Now, don’t get me wrong. And, more importantly, don’t get Taysom wrong. I’m the guy that introduced the term, “star quality,” into the conversation, not Taysom. Here, Taysom is only addressing my question – not calling himself a star per se. (Nevertheless, he is a star.)
“Yeah, I guess when we started Cloak already had an, uh, star quality to it,” says Taysom, haltingly. “I’m not saying that in the wrong way I hope. But, uh, you have to present yourself in a big way for people to believe it. I’m not gonna go watch a band that’s just dilly dallying around on stage, dressed like they just got off work. I mean, you have to take care with the way you present it. Cloak is an extremely serious band, and we’re not going to present ourselves in any way other than that. We believe in what we’re doing too much.”
And this brings us to the onus of belief, isms and iconoclasms that metal bands, especially metal bands that traffic in dark imagery such as Cloak, are burdened with. You see, Cloak is heavily influenced by black metal – you know, that corpse painted, Satanic/Pagan, trve kvlt stuff first introduced by po faced, church-burning Norwegians like Mayhem and Emperor in the late ’80s? So, is Cloak one of those kinda bands? Well, yes and no.
“I consider Cloak a black metal band,” says Taysom. “I think, basically, Cloak is a rock ’n’ roll band with the spirit of black metal. To me, black metal is a very spiritual kind of music. And to me, Cloak is aligned with the black metal mindset.
“Our music is dark, but darkness is a positive thing, too,” Taysom continues. “It conveys strength and triumph, really. With the darkness, you’re venturing into uncharted paths. That was always my goal – to venture into the depths. Yeah, there’s an ideological view of always going above and beyond, and always going to places where no one has been. That’s darkness to me. It’s taking a step into the unknown and taking risks. You could look at it metaphorically, or take it literally. I think I look at it in both ways. I think it’s important to sort of discover that devil inside of yourself, or that pull away from God inside of yourself – that move away from the God of order to, sort of, the devil of the unknown and the devil of opposition. I think it’s important for everyone to explore those kinds of relationships – to look at those things and find where your spirit aligns.

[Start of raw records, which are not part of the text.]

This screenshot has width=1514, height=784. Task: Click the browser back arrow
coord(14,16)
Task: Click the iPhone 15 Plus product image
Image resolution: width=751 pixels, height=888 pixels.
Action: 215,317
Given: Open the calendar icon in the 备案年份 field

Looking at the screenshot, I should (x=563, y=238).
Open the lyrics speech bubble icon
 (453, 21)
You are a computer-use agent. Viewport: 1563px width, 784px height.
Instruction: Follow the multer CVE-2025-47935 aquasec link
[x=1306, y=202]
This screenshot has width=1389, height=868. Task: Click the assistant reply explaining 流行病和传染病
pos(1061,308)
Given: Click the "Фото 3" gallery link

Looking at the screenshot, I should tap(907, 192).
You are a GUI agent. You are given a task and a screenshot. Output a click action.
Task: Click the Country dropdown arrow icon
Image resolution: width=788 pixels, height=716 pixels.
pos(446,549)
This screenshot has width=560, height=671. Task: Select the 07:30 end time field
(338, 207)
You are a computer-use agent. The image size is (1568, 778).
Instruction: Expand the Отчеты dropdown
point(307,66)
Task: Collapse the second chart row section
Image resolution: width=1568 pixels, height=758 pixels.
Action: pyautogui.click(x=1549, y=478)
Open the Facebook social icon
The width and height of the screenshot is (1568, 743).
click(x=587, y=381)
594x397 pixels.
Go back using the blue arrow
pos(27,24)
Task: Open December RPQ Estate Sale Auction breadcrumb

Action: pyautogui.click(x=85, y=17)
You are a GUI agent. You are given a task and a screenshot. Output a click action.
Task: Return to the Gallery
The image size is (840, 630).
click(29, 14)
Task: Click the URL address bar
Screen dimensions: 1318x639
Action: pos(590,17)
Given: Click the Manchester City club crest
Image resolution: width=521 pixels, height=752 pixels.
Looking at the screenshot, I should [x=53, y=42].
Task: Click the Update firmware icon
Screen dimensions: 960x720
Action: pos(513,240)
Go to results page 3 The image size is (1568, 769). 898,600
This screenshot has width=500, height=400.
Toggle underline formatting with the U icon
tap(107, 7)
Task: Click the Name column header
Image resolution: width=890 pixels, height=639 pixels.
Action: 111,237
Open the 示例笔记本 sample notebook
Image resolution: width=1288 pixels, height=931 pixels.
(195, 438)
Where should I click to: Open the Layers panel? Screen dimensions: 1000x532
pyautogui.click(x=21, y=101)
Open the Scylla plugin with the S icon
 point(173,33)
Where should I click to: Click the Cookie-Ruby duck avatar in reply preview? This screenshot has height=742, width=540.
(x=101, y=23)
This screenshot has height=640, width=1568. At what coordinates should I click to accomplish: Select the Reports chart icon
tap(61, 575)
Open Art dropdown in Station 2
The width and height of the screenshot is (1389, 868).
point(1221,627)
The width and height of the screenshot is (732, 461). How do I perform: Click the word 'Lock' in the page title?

“All of the music of my life has had a dark edge to it. But Cloak is the first band where I’ve discovered different things within myself, different things within my playing, my relationship with the people I play with, and the way that I have a hand in more than just the music.
“Metal in and of itself has always been rock ’n’ roll,” Taysom continues. “But black metal, obviously, the way that the Norwegians were doing it in the ’90s, it was kind of like a spit in the face to commercial success. And that’s fine. We want to bring the rock ’n’ roll spirit and attitude and stage presence to the black metal genre. A lot of that [showmanship] has gone away. And I think it’s important to bring it back.
“The good thing about Cloak is that we can play with a lot of different kinds of bands and still make a connection with the audience. I think we do make that connection. It’s great to have the opportunity to show people that are into other kinds of music that, hey, there’s something to this, too.
“To be honest, we aim to steal the show when we play live. I mean, we support the other bands we play with. But Cloak aims to be the best. It sounds arrogant, but that’s just the way it is. Why would we aim to be anything but the best? Every band’s goal should be to be the best.
“I mean, I don’t want to care what other people do or think. But, uh, I’d say I’m pretty competitive with music. I don’t write songs to be competitive. I believe our music. But when you’re out there on the road, you have to prove yourself. It’s a make or break world.”